How To Make Family Meals A Better Experience For Everyone

Even if everyone in your household is busy or picky.

Meals are a constant consideration in any busy household. Under my roof, not only are there neurodivergent traits, an eating disorder history, and single-parenting struggles to account for, but also the reality of our daily schedule: Sometimes we're spilling through the door at 6:15 p.m., hangry from a day at school, work, and activities, and there's limited time before the youngest needs to go to bed (or have a meltdown trying). Amidst the chaos, it would be understandable if family dinners fell by the wayside—but there are important reasons to keep up the practice.

I'm frequently getting the messaging about the "importance of family dinner," which is backed by research and expert opinion. I asked mindfulness coach Kristi Coppa, founder of Wondergrade, an emotional learning app and parent resource, for advice on navigating the reality of family dinner.

Embrace the imperfection of the family dinner

Giving myself the grace to have snack dinner or dinner in front of a movie once in a while really takes the pressure off. However, when we do come together and share a meal, I want to make it count.

"Choose one meal a week and make it a mindful family meal," Coppa says. "The goal of having a mindful meal is to have fun and explore the food we eat." This is not necessarily the time to try a new, exotic recipe the children of the house will hate, but instead consider what we appreciate about the foods in our everyday rotation. No phones or TV at this weekly meal will help make that happen. And there are a few other ways to bend the traditional idea of a family dinner to fit what works for your household.


It's still a family dinner if no one eats the same thing, for example. For the sake of harmony, I often act as a short order cook for my family of three. While my kids partake in "tester bites" to integrate new flavors and foods into their diet, it's okay, and often recommended, to have "safe" or "preferred" foods on the plate no matter what. Also, for the sake of everyone's happiness, I don't judge the food I make or serve the kids. Food is food, especially when you're accommodating any extenuating factors. This is not the moment to proclaim that your children shouldn't complain about their plate, or that they need to stay at the table until they finish. That's not what family dinners are about.
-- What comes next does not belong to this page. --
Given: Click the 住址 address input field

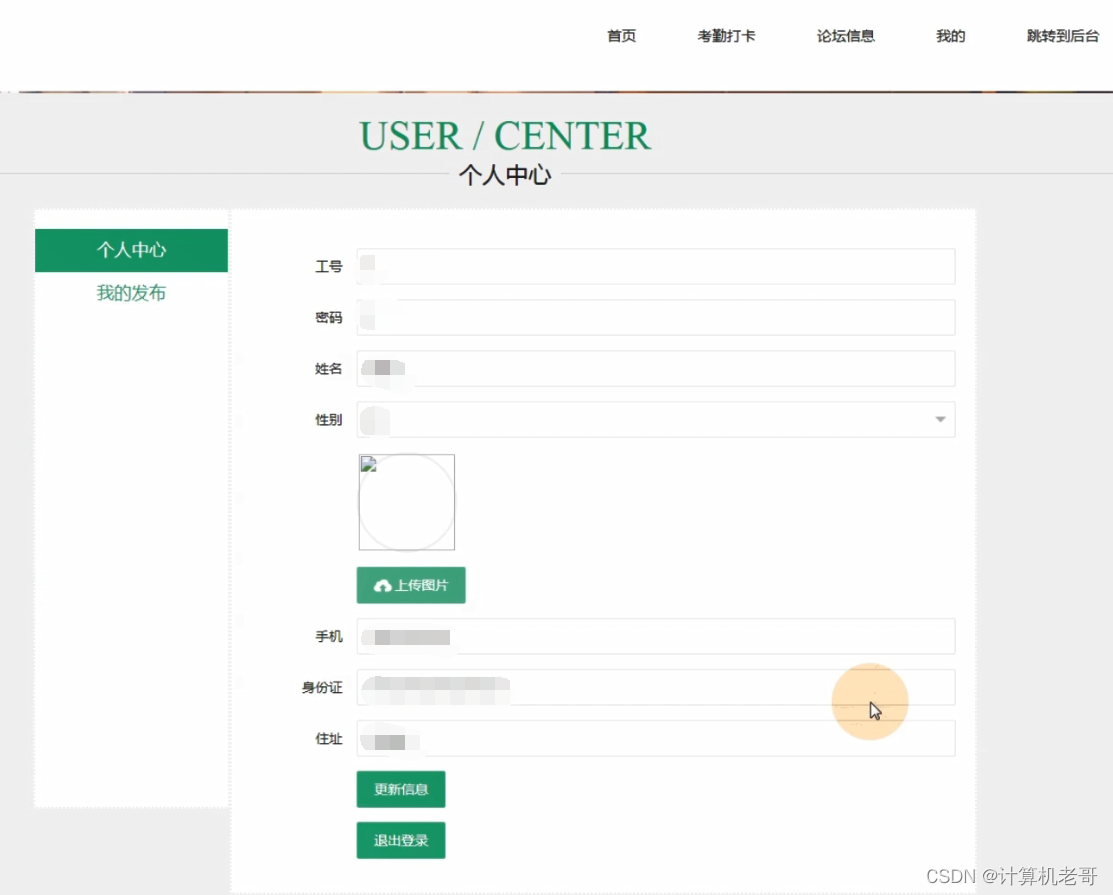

How to engage with kids at a family dinner

There are lots of resources online for questions to ask your kid instead of "How was your day?" Beyond that, Coppa recommends some other ways to make mealtime more "mindful" and, by extension, more calm, and even enjoyable. No matter the topic of conversation, "Remember to keep it lighthearted and age-appropriate," she says.


Many families begin dinner with a prayer, but lots of people don't. Regardless of your religious traditions, you can practice gratitude as a family. "Before the meal, take a moment to say thank you for the food on your plate," Coppa says. "Talk about where the food came from and all the people involved in getting that food ready to eat, like the farmers, the grocery store clerks, etc." This can lead to a greater appreciation for the meal everyone's about to enjoy together.
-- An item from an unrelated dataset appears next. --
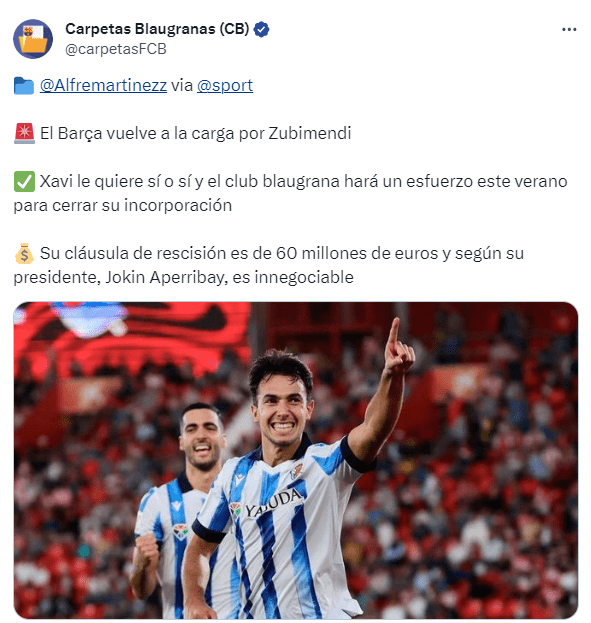Click the money bag emoji
Screen dimensions: 591x623
24,253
Another technique Coppa recommends is to use all the senses while eating, prompting kids to tune into the smells, textures, and sounds of the food. (See below for where I ran into trouble with this one.) To model mindfulness for your family, try slowing down while you eat.


"Take one bite at a time, putting the utensil down, chewing, and swallowing before taking the next bite," Coppa says, adding that you can turn this into a game for kids by having everyone close their eyes while they take a bite, guessing what the food is based on its flavors, smells, or textures.
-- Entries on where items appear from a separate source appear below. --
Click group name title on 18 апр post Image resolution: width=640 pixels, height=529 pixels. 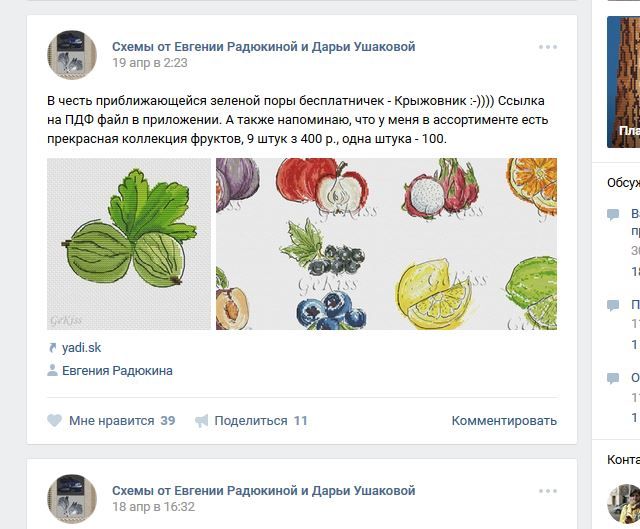point(263,491)
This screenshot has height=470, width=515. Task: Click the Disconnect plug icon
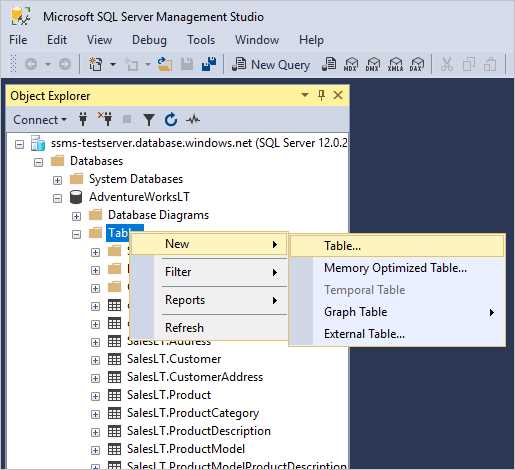click(105, 119)
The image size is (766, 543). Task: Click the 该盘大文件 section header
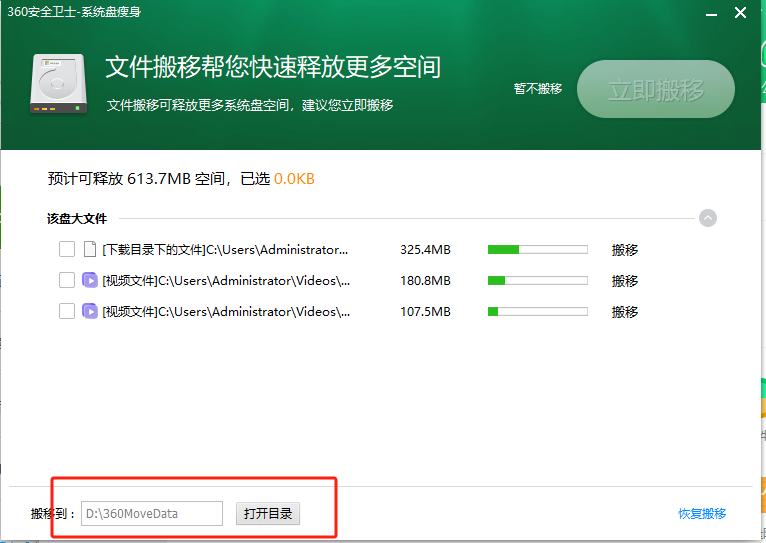tap(77, 218)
Finally, a good practice that stems from intuitive eating is to talk to kids about how to recognize hunger and fullness cues. "Ask them how their tummy feels before, during, and after eating. Does it change?" This introductory practice can make mealtime better for everyone, because it gives kids the agency to ask for seconds, transition to dessert, or decide they're finished.

For a better experience overall—and I know some people will come at me for this—build dessert into the meal even if kids don't eat the main course or the vegetable. To really create harmony (and practice intuitive eating), you can serve dessert on the same plate as the main, treating all foods as equally important. This way the dessert doesn't get put on a pedestal, and you don't have to put a damper on family dinner by fighting about it.

Troubleshooting the family meal

I made the potential mistake of teaching my oldest that their aversion to the sound of people chewing is called misophonia. Now when their brother chews audibly with his mouth open—something he does constantly due in part to allergy-induced snot—my eldest yells "MISOPHONIA!" and the mindful family meal is derailed.


Sometimes a family meal needs background music to drown out the sound of mouth noises. Sometimes we even turn on a podcast. Yes, this does take away the opportunity for chitchat at dinner time, but only temporarily. We usually pause and discuss what we listened to, connect it to our lives, or simply comment over the sound of the audio, which is its own form of bonding. If we're really butting up to bedtime and I don't have time to make myself something for dinner that isn't chicken nuggets, I make the kids their food and use the time to read to them. After bedtime, I have a solo parent dinner. It's still mealtime if you're together.

Family dinner can look like a lot of things, as long as it's time together. Let go of the Norman Rockwell version that demands doilies and perfectly plated entrees and just focus on making everyone feel comfortable. Create your version of an emotionally and physically nourishing meal.